EXERCISE INPUTS:

# # #

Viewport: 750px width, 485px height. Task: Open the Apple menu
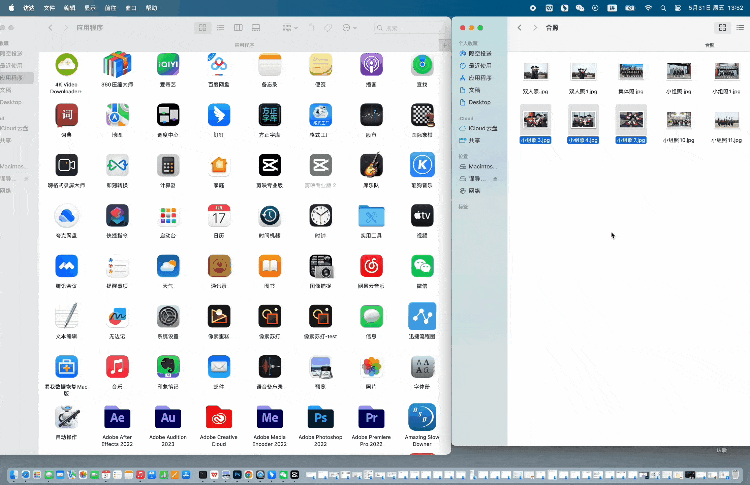(x=10, y=7)
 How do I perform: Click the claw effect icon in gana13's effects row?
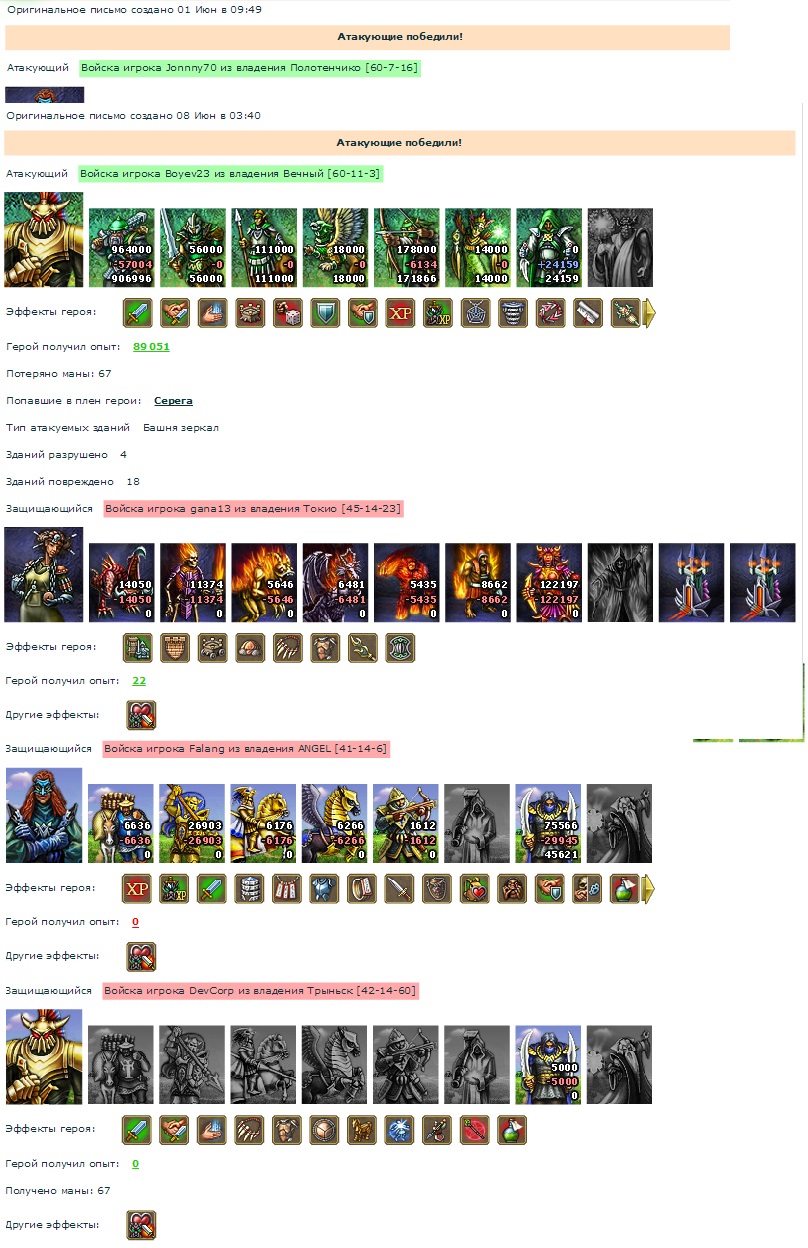pos(287,647)
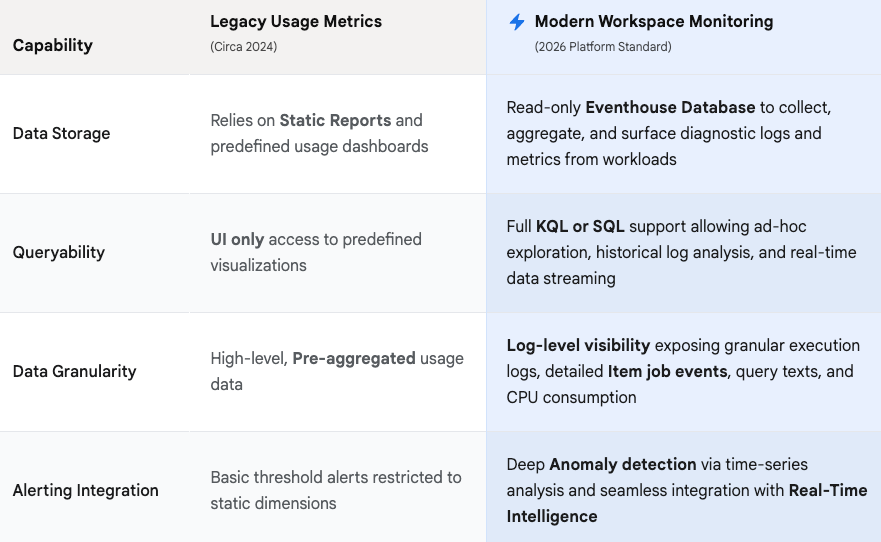This screenshot has height=542, width=881.
Task: Click the bold Real-Time Intelligence text
Action: (687, 503)
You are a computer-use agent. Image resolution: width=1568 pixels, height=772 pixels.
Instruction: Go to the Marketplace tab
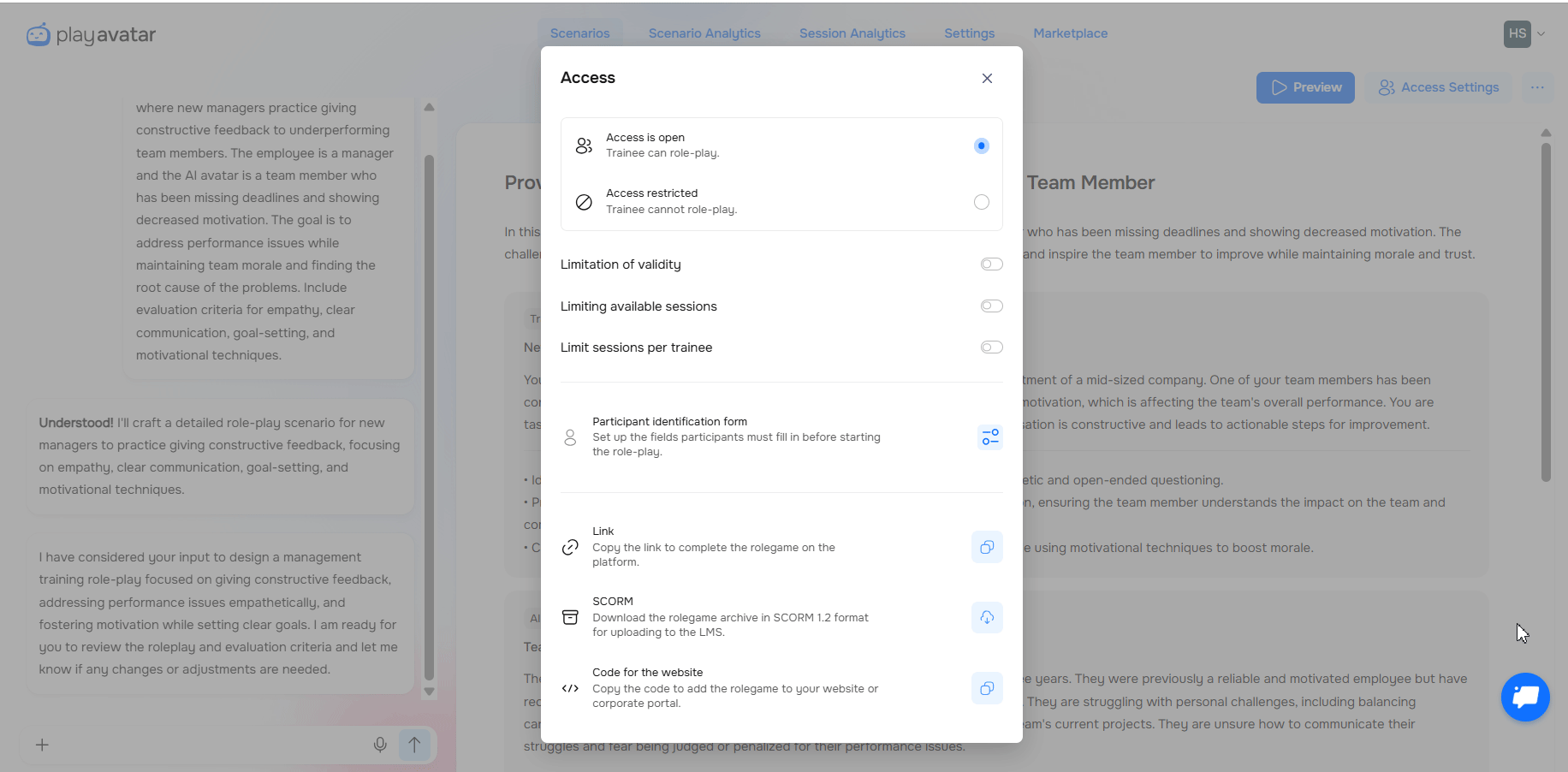click(x=1070, y=33)
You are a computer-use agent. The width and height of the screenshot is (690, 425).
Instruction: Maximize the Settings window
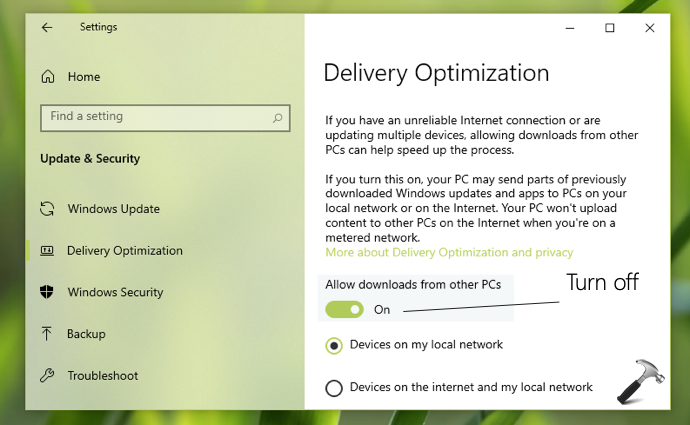610,28
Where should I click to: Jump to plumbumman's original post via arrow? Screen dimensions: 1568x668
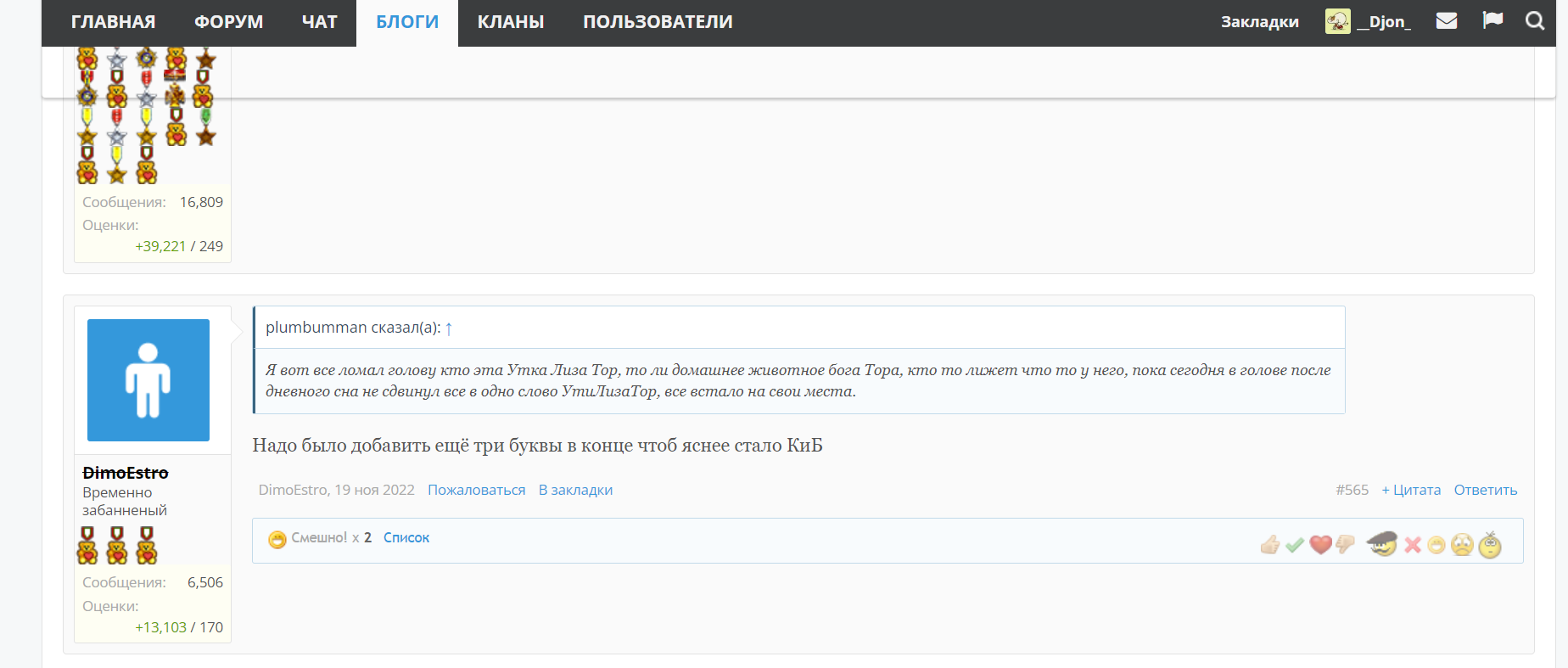click(x=449, y=328)

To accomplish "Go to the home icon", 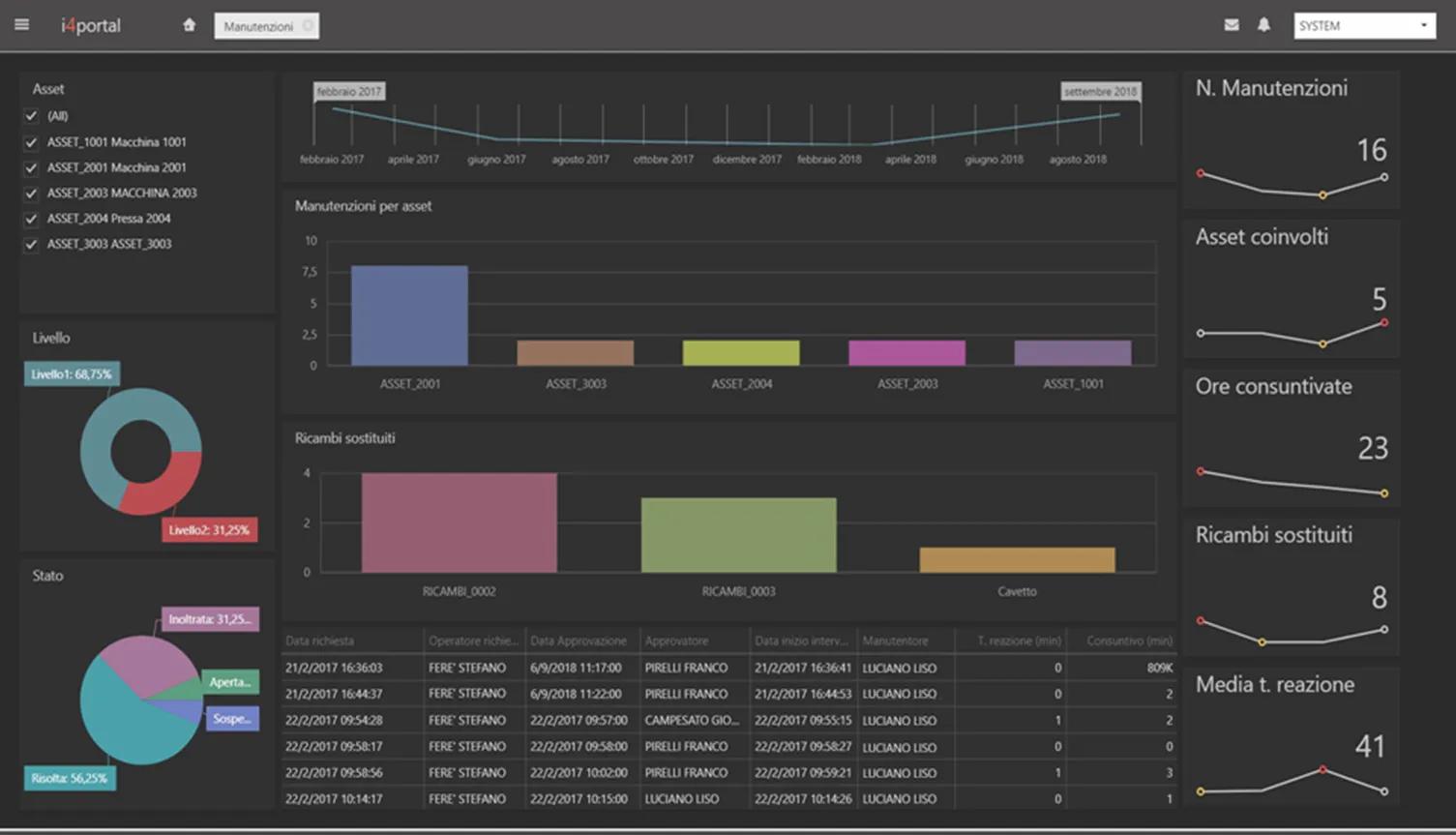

# # #

WHAT YOU HAVE TO DO: Arrange every line of the items above as a numbered list, skipping blank lines and omitting the pictures.

TASK ANSWER:
1. Viewport: 750px width, 485px height. Task: Open the Apple menu
2. (x=10, y=7)
3.  How do I perform: Click the claw effect icon in gana13's effects row?
4. pos(287,647)
5. This screenshot has height=542, width=881.
6. Task: Click the bold Real-Time Intelligence text
7. Action: (687, 503)
8. You are a computer-use agent. Image resolution: width=1568 pixels, height=772 pixels.
9. Instruction: Go to the Marketplace tab
10. click(x=1070, y=33)
11. You are a computer-use agent. The width and height of the screenshot is (690, 425).
12. Instruction: Maximize the Settings window
13. 610,28
14. Where should I click to: Jump to plumbumman's original post via arrow? Screen dimensions: 1568x668
15. click(x=449, y=328)
16. To accomplish "Go to the home icon", 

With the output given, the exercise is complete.